- _원문_
+ + + +
IMG_EXTS = {".jpg", ".jpeg", ".png", ".bmp", ".webp"}

def get_bucket(age: int) -> str | None:
    for s, e, name in AGE_BUCKETS:
        if s <= age <= e:
            return name
    return None

def is_image_file(p: Path) -> bool:
    return p.suffix.lower() in IMG_EXTS

def safe_copy_or_move(src: Path, dst: Path, move: bool):
    dst.parent.mkdir(parents=True, exist_ok=True)

    # 파일명 충돌 방지
    if dst.exists():
        base = dst.stem
        ext = dst.suffix
        i = 1
        while True:
            cand = dst.parent / f"{base}__dup{i}{ext}"
            if not cand.exists():
                dst = cand
                break
            i += 1

    if move:
        shutil.move(str(src), str(dst))
    else:
        shutil.copy2(str(src), str(dst))

# =========================
# 1) 전체 파일을 (bucket, gender)로 모으기
# =========================
src = Path(dir_path)
dst_root = Path(out_root)
dst_root.mkdir(parents=True, exist_ok=True)
+ + + +
- _제공 데이터_
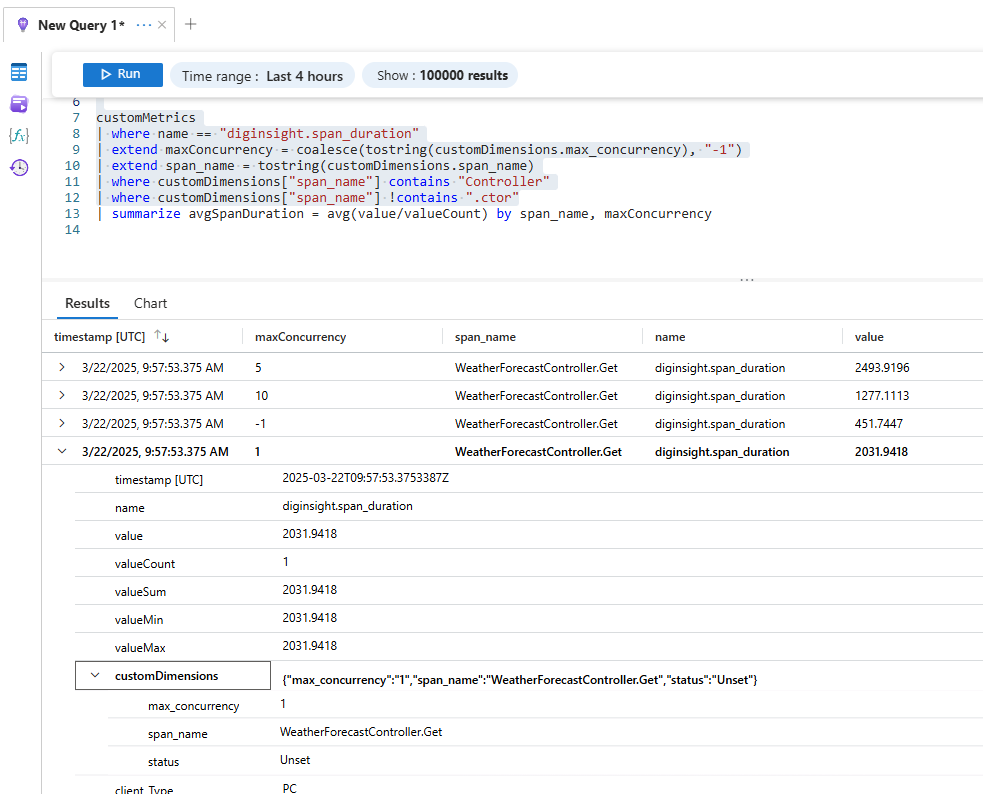The image size is (983, 794).
Task: Click the Run query button
Action: [x=122, y=74]
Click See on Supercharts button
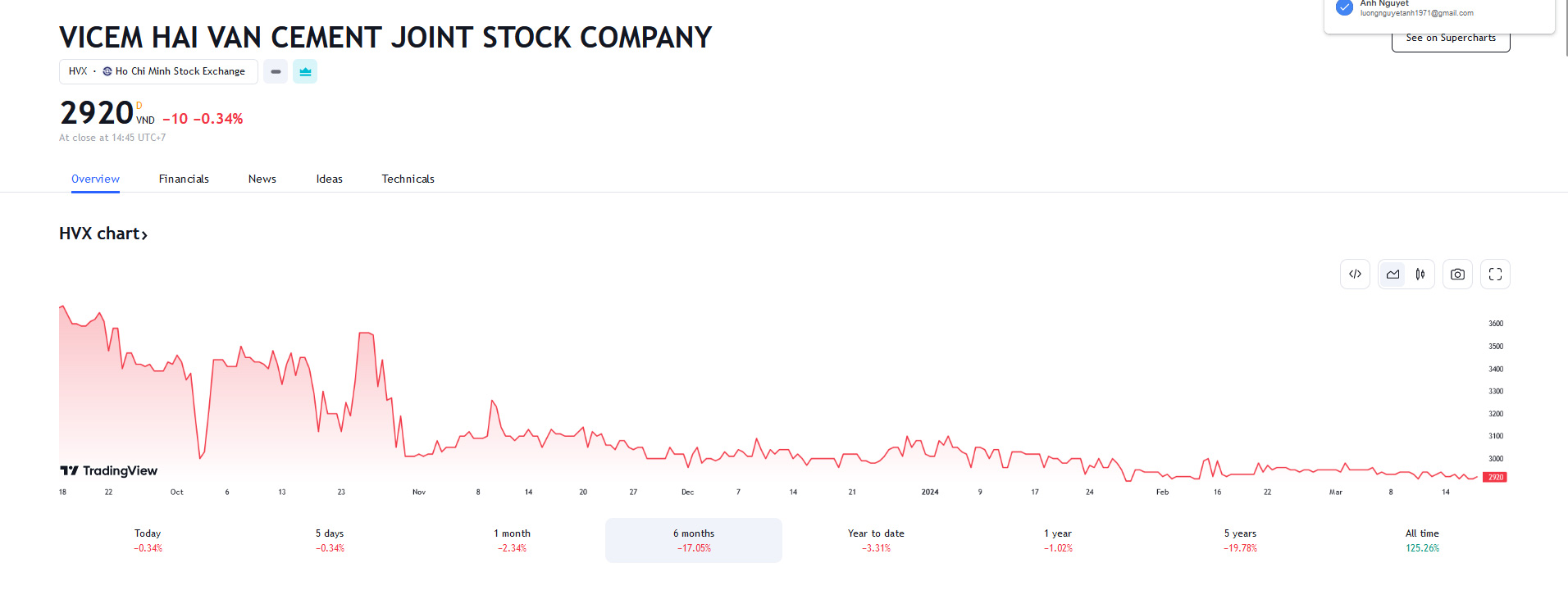The height and width of the screenshot is (590, 1568). (x=1450, y=39)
+ + + +
- _과제 목록_
**a.** 원문 중 "def get_bucket(age: int)"가 들어 있는 부분에서 시작하여 "dst.parent.mkdir(parents=True, exist_ok=True)"까지를 한 글자도 바꾸지 말고 그대로 옮겨 쓰세요.
**b.** 원문을 보고 아래 질문에 각각 답하세요.
(i) IMG_EXTS에는 확장자가 몇 개 들어 있습니까?
(ii) safe_copy_or_move에서 move가 거짓일 때 파일 처리에 쓰이는 함수는 무엇입니까?
(iii) 대상 파일이 이미 있을 때 새 파일명에서 원래 이름과 확장자 사이에 들어가는 문자열은 무엇입니까?

- _과제 답변_
**a.**
def get_bucket(age: int) -> str | None:
    for s, e, name in AGE_BUCKETS:
        if s <= age <= e:
            return name
    return None

def is_image_file(p: Path) -> bool:
    return p.suffix.lower() in IMG_EXTS

def safe_copy_or_move(src: Path, dst: Path, move: bool):
    dst.parent.mkdir(parents=True, exist_ok=True)

**b.**
(i) 5개
(ii) shutil.copy2
(iii) "__dup"과 1부터 시작하는 번호